Ethan respondeu rápido demais:
— Não.
— E amor?
Silêncio.
Kael sorriu, quase satisfeito.
— É. Você tem mais rachaduras do que parece.
— E você esconde as suas atrás de músculos e piadinhas — Ethan devolveu, levantando-se. — Mas não me importo com o que você acredita. Só estou aqui pra consertar o ombro.
Kael se sentou, encarando-o com os olhos meio abaixados.
— Conserta o ombro, Ethan. Mas cuidado… às vezes, quando a gente mexe muito em uma ferida, ela volta a sangrar.
[No carro, depois da sessão]
Ethan ficou alguns minutos parado antes de ligar o motor. Sentia a tensão nos dedos, no pescoço. Mas era outra coisa que pesava mais.
A maneira como Kael o olhava.
Não como um paciente vê um terapeuta. Mas como alguém que vê fraqueza… e também se reconhece nela.
Lembrou da noite em que tudo começou a desmoronar. A paciente, o mal-entendido, os olhares de desconfiança. E depois, o silêncio. O abandono.
“Você tem mais rachaduras do que parece.”
Kael disse aquilo como se tivesse visto através dele.
E aquilo incomodava.
[Dois dias depois]
Kael estava mais calado que o normal. Sentou-se direto no colchonete, sem falar nada.
— Dormiu bem? — Ethan tentou puxar conversa.

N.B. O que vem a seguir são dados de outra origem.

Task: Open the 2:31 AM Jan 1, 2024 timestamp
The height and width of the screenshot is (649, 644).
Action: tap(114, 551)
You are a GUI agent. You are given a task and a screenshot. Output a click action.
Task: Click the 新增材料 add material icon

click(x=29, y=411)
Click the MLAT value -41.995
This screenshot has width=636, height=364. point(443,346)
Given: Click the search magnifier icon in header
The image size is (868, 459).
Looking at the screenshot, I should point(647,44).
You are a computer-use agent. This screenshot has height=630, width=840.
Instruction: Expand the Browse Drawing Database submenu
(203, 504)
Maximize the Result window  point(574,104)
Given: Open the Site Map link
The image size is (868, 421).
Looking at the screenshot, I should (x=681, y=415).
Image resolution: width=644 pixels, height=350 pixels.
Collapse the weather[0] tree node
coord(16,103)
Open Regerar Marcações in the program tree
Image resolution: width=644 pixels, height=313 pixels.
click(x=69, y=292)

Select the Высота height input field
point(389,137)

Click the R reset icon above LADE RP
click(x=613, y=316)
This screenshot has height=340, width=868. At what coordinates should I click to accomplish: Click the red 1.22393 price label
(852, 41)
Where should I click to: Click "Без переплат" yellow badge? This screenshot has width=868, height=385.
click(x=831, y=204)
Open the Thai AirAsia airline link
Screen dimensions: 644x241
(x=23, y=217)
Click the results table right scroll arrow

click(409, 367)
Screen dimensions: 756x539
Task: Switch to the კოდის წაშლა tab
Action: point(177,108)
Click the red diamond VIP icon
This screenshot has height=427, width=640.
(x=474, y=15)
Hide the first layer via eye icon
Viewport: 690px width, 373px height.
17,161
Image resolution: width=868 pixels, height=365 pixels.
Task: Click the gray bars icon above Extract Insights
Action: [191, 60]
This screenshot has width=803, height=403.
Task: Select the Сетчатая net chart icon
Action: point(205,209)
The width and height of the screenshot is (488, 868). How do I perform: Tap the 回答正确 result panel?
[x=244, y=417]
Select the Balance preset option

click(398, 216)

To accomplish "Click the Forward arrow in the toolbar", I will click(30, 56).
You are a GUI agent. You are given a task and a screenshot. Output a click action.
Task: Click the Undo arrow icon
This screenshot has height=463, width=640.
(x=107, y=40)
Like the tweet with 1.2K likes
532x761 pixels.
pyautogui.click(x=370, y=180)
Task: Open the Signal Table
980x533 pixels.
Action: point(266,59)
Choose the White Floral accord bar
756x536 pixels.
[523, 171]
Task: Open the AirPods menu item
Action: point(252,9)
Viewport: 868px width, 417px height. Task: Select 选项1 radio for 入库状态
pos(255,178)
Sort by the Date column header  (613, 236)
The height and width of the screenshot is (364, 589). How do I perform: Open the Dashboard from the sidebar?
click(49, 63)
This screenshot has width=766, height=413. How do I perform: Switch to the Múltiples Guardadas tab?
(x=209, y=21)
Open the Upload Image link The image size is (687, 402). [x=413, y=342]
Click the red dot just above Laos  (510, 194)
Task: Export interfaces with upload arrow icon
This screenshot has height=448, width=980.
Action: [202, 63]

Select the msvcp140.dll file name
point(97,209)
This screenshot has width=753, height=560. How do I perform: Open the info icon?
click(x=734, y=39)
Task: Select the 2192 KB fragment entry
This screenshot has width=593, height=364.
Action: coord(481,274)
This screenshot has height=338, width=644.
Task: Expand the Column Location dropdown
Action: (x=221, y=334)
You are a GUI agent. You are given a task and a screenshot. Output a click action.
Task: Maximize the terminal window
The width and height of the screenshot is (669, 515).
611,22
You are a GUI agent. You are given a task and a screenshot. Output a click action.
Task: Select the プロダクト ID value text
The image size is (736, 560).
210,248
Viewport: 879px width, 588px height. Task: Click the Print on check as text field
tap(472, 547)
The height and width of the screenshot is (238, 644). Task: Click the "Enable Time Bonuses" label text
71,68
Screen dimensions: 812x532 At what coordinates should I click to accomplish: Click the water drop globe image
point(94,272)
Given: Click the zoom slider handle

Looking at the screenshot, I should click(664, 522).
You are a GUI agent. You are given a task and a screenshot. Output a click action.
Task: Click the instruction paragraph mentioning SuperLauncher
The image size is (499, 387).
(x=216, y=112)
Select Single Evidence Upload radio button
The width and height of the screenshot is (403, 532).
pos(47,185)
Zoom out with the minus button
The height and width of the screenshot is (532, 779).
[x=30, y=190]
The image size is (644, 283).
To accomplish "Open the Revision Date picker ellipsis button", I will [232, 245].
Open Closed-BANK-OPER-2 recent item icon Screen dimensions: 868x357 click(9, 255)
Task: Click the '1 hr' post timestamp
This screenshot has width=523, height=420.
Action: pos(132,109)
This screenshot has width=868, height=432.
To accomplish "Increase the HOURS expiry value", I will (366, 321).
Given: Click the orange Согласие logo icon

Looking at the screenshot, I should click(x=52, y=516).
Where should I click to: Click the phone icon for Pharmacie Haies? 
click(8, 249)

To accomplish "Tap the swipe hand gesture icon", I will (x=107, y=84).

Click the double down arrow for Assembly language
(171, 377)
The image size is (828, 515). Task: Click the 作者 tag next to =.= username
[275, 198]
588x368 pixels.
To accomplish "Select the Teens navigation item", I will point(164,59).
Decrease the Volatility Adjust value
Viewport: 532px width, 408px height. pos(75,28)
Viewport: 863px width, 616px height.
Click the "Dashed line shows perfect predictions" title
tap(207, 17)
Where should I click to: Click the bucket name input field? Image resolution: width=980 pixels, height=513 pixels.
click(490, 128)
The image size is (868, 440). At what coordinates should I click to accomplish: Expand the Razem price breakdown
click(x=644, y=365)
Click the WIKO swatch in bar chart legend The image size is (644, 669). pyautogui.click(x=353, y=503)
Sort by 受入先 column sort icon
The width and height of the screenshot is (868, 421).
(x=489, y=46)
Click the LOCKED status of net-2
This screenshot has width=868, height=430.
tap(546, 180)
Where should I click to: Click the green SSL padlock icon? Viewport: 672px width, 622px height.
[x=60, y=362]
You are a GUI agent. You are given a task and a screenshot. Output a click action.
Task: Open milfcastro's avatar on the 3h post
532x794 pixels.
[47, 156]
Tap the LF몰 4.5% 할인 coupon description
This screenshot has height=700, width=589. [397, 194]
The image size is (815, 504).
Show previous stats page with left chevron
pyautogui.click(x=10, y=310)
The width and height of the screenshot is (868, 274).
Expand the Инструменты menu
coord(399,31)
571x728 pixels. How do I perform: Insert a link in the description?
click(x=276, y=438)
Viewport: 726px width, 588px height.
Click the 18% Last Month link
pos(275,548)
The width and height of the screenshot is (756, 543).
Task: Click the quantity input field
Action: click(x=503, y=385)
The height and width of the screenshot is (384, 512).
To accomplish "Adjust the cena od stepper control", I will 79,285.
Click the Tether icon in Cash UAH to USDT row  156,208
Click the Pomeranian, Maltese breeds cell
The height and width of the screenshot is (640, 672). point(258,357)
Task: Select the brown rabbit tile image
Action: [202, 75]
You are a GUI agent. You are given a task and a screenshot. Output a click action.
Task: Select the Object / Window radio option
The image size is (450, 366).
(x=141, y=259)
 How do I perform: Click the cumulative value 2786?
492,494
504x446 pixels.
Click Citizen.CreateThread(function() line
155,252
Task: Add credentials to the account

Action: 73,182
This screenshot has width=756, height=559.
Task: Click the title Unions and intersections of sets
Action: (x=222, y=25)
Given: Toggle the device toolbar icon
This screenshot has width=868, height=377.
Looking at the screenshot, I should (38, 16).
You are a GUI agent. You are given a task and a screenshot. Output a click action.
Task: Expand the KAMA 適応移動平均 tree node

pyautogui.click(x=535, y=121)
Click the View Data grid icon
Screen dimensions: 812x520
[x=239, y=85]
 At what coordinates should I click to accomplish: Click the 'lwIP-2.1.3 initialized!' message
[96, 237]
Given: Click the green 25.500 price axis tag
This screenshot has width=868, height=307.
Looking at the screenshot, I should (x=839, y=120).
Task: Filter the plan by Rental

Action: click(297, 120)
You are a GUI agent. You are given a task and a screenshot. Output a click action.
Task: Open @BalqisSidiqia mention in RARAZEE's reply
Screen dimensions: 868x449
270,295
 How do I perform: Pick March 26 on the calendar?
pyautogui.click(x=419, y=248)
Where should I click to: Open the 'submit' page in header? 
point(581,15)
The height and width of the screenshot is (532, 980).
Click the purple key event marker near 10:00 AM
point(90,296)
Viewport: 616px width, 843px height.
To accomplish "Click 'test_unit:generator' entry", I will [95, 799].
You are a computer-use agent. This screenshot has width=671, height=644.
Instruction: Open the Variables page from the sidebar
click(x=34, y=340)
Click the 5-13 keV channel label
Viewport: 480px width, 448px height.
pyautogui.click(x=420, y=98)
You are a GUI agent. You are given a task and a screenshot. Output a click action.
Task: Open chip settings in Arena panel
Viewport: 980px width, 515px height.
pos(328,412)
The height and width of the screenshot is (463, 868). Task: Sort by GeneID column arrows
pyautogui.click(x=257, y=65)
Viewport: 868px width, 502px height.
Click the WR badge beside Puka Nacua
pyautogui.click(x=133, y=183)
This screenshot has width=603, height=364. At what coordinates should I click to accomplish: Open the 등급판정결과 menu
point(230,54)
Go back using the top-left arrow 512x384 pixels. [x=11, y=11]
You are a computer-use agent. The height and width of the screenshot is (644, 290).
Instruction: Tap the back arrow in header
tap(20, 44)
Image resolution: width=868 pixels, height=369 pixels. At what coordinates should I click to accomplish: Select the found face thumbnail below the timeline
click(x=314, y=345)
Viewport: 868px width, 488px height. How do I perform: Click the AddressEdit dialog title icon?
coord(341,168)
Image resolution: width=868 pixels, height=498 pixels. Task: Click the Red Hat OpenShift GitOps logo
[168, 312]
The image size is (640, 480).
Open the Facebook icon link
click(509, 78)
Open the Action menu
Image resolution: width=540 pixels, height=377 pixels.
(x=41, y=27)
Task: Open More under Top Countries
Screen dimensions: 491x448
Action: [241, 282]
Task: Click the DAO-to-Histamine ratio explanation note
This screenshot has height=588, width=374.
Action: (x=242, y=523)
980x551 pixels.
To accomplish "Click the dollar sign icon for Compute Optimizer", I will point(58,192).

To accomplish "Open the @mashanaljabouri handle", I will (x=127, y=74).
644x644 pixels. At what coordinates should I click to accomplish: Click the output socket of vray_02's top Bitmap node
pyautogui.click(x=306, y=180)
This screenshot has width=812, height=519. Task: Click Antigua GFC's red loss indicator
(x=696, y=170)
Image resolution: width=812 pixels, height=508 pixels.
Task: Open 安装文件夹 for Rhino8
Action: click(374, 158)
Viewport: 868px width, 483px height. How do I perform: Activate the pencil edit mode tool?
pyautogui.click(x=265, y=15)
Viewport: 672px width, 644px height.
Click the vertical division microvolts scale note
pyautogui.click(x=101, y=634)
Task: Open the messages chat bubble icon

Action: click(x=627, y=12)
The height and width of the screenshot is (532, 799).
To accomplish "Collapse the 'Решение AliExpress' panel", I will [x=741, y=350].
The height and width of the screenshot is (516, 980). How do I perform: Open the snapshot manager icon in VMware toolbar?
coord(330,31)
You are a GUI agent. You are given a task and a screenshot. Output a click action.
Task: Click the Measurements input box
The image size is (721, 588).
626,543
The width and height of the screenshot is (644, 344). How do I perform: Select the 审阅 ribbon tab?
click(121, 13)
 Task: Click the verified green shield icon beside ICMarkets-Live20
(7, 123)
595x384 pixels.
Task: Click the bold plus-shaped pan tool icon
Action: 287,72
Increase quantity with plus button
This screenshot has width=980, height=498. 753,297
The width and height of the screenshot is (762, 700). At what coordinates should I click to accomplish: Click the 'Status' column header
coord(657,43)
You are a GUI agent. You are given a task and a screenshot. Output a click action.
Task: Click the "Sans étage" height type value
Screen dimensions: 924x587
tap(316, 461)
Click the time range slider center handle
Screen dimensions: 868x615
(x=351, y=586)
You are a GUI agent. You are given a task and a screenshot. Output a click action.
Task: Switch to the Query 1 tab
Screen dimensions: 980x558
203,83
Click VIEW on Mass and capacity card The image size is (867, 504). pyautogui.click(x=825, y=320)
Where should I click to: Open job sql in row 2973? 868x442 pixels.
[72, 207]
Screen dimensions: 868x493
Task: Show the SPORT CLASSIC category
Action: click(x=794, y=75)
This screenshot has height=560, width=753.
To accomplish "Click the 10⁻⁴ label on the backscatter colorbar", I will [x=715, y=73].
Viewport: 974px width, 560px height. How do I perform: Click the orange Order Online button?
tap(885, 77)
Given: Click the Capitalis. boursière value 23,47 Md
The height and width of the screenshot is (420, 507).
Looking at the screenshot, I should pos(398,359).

— Mal. Mas sonhei com você.
Ethan parou de ajeitar os equipamentos por um segundo.
— Que tipo de sonho?
Kael deu um sorrisinho.
— Daqueles que não se conta. Principalmente pro terapeuta.
— Então guarda pra si.
— Pena. Você ficaria vermelho.
Ethan suspirou.
— Preciso de você virado de lado hoje. Vamos trabalhar mobilidade de rotação.
Kael obedeceu, deitado com o braço pra frente.
— Sabe por que eu aceito isso? — perguntou, olhando pro chão.
— Isso o quê?
— Você me tocando.
Ethan parou, surpreso com a pergunta.
— Por que?
— Porque você é o único que não parece com medo de mim. Mas também não tenta me consertar por dentro.
— Eu não vim aqui pra curar sua alma, Kael.
— Ótimo. Porque ela não tem salvação.
[Final da sessão]
Kael estava sentado, suando. O ombro mais solto, mas o rosto mais tenso.
— Vai voltar amanhã? — perguntou, sem encarar.
— Se você continuar aparecendo, sim.
Kael se aproximou devagar, mais perto do que o necessário.
— Cuidado, Ethan. Tem uma parte de mim que funciona melhor quando tudo ao redor está em ruínas.
Ethan olhou firme, sem recuar.
— Então talvez seja por isso que você sente vontade de me destruir.
— Talvez — Kael disse. — Ou talvez… eu só esteja cansado de me sentir sozinho na dor.